Fade in, the hero walks down Main St towards the Velma's Diner, he stops and goes in to grab a bite to eat, fade out.

Fade in, our hero creeps through a dark cave waving a flashlight around, suddenly a horrible monster jumps out of the shadows and a brief combat scene ensues, fade out.

Fade in, our hero, standing outside the university suddenly realizes something is amiss in the neighbouring town of Dunwich and runs off (quick camera cut to train station), our hero jumps on a train departing for Dunwich, fade out.

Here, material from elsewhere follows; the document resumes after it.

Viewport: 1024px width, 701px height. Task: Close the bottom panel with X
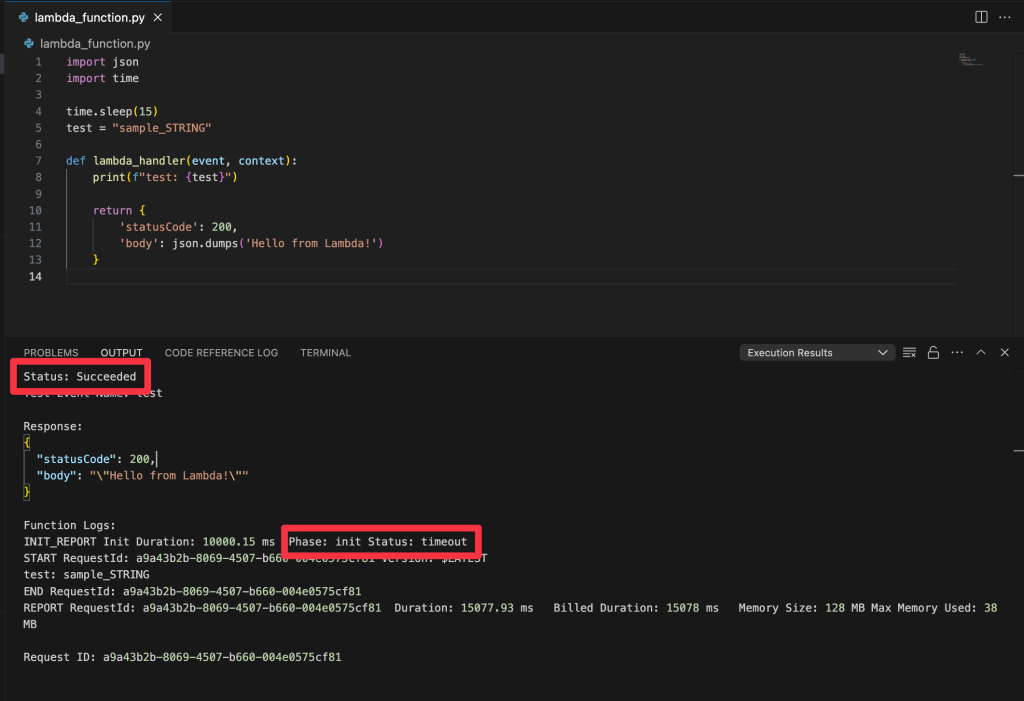1005,353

I agree with the idea that the investigators probably have a life outside fighting monsters; a day job, a family, they need to eat and sleep and so on.  Much like a movie, however, that stuff sort of gets skipped over and ignored, unless it somehow becomes relevant to the plot.  If you want a fixed amount of time that each turn takes, I agree that one day is a good round figure.  I prefer to think of it as a more abstract concept though - a turn takes as much time as it needs to for this particular scene with this particular character, then we fade to black and go see what the next character is up to "at the same time."  Exactly how many days it takes for our heroes to gather themselves together and (hopefully) defeat the menace that is closing in on Arkham isn't really important to the story, and remains mostly undefined.

This doesn't mean that characters who need less time to do their turn sit around twiddling their thumbs and waiting for the next fixed period of time, it just means whatever else they did to fill the hours in between isn't important to the story, so it gets set aside.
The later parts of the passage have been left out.